2.4.2.1 強制型監管 藥品監管政策對于執法方面的比重在逐年下降,而重心在朝著檢查方向轉移。近年來,我國藥品安全檢查工作逐漸增多,而藥品監管部門將采取“雙隨機、一公開”進行安全檢查,并將檢查結果及時向社會公開。對于2019 年后制定標準規范與制度大量增加,可能由于新的《藥品管理法》剛頒布的同時會有大量的新的藥品監管細化的政策隨之更新。見圖3。
圖3 強制型監管
2.4.2.2 象征勸導型監管 藥品監管政策的側重點始終在信息公開、社會監督方面,同時越來越重視示范創建和自律。輿論監督作為社會監督方面最為典型的一種方式,雖然不是強制型,但是在道德方面能夠約束企業的自身行為;社會輿論監督是代表公眾意志的監督,其能夠修補政府強制性監督檢查的漏洞。而行業自律是一個行業內部的義務和責任,其能夠有效彌補政府執法的不足。對于2019 年后政策宣傳大量增加情況,可能由于新的《藥品管理法》和大量的新藥品監管細化的政策的頒布,政府將會增加對于新政策宣傳。見圖4。
圖4 象征勸導型監管
本研究以1984 年9 月至2021 年4 月發布的119份政策作為原始文本,梳理了從1984 年《藥品管理法》發布以來我國藥品安全監管政策的變化情況。結果顯示,我國采取了強制型、激勵型、能力建設型與象征勸說型等多種監管方式相結合,但是使用比例失衡:熱衷于強制型監管,探究其原因:一方面,受改革開放前國家計劃經濟體制影響,強制型監管仍舊是最優的監管方式[21];另一方面,高危害性的藥品安全事件頻發,使得政府對企業信任度日益衰減,從而將不斷使用強制性手段約束企業的自身行為。
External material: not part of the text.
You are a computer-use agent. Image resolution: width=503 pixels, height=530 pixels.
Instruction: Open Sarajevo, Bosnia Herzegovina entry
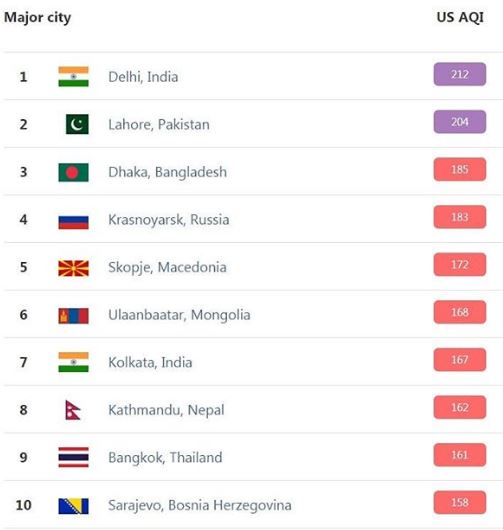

而同時發現我國在引導性監管方式(激勵型、能力建設型與象征勸說型)嚴重不足,究其原因可能是稅收減免、幫扶政策和從業人員培訓等措施均需要投入大量資金與人員。因此,應著力改善以上局面,可從以下方面入手。其一,重視監管人才隊伍建設。通過提供資金、開展增加專業技能人員與專職人員等教育培訓等措施提高藥品安全監管能力。可以通過國家牽頭高校對企業進行技術改造,打造一批具有示范作用的醫藥企業,實現產學研有機融合。其二,部分企業尤其是行業領軍企業主動推進行業自律[22-23]。相關行業協會應指定該行業協會內部標準,同時可以提出行業發展規劃供政府和企業參考,定期開展行業自律的監督檢查活動,受理糾紛投訴并開展調查和協調處理,建立誠信褒獎和懲戒機制。其三,藥品監管部門應借鑒“共治”理念,整合政府、市場和社會力量共同合作,形成一個多元主體共同協作的藥品安全監管新氛圍,最終實現藥品安全治理的“善治”狀態[24-27]。針對監管部門的監管政策、措施以及成效積極向全社會公開;大力向社會公眾宣傳藥品安全用藥教育,鼓勵公眾積極向監管部門反饋有關藥品安全問題及對藥品監管工作意見與建議。加強新媒體平臺的建設,通過權威的渠道為社會大眾傳遞有用的信息,密切關注重大、熱點、敏感信息,第一時間澄清虛假信息,發布正確信息。